Ecco, la stessa cosa può accadere in magistratura. Se vogliamo un consiglio superiore della magistratura in grado di farsi interpretare in maniera corretta delle esigenze della giustizia, delle esigenze della funzionalità del sistema giudiziario, ci vogliono dei magistrati che siano portatori di una rappresentatività che va dal di là di quella che può essere da un singolo scelto dal caso. Con il sorteggio può essere eletto un magistrato bravissimo, il migliore giurista possibile, ma che potrebbe essere del tutto svincolato dai rapporti con i colleghi, e che per tale ragione potrebbe non rendersi conto adeguatamente di quelle che possono essere le esigenze da affrontare.
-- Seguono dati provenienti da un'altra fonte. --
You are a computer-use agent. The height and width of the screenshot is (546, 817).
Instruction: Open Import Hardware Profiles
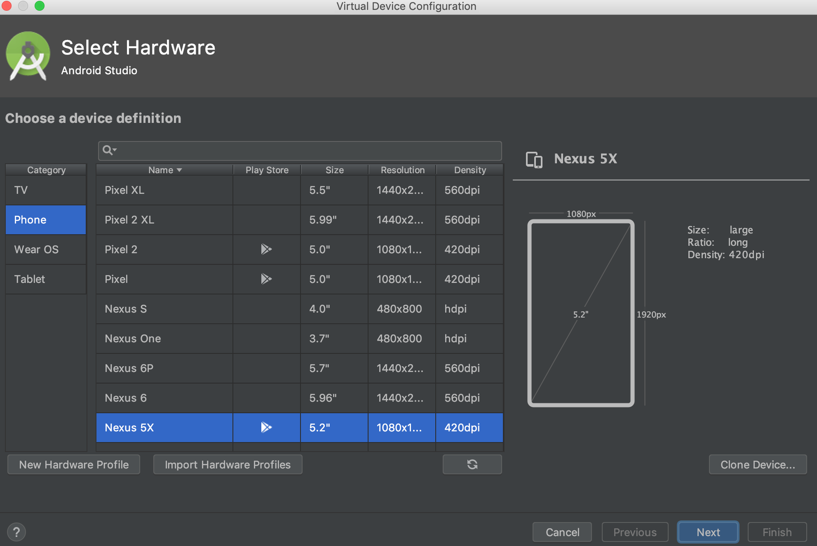pyautogui.click(x=228, y=465)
Io mi domando: perché andare incontro a questa perdita di rappresentatività? Io credo che sarebbe meglio intervenire, come è stato già fatto e ancora meglio si può fare, su quelli che sono i criteri di nomina dei dirigenti degli uffici, ossia procedere con interventi mirati a garantire la nomina dei soggetti più adatti a ricoprire incarico dirigenziali o semidirigenziali, senza per questo sacrificare l’elevato coefficiente di rappresentatività che una elezione può garantire.

Il tema più delicato è quello della separazione delle carriere; tema evidentemente per molti aspetti coincidente con la precisione di due Csm è correlato. Possiamo dire che il doppio Csm e l’evidente conseguenza della separazione.  SI tratta del punto che ci interessa maggiormente, perché se è vero che un magistrato che può essere sottoposto a un procedimento disciplinare in cui non ha piena fiducia è un magistrato potenzialmente intimidito, che analogamente più “debole” è un magistrato che percepisca a perdita della rappresentatività concreta dei rappresentanti togati nei Csm, è chiaro che il tema della separazione è quello che riguarda invece l’essenza della funzione. Qui siamo nel cuore del problema, del quale già all’inizio ho accennato.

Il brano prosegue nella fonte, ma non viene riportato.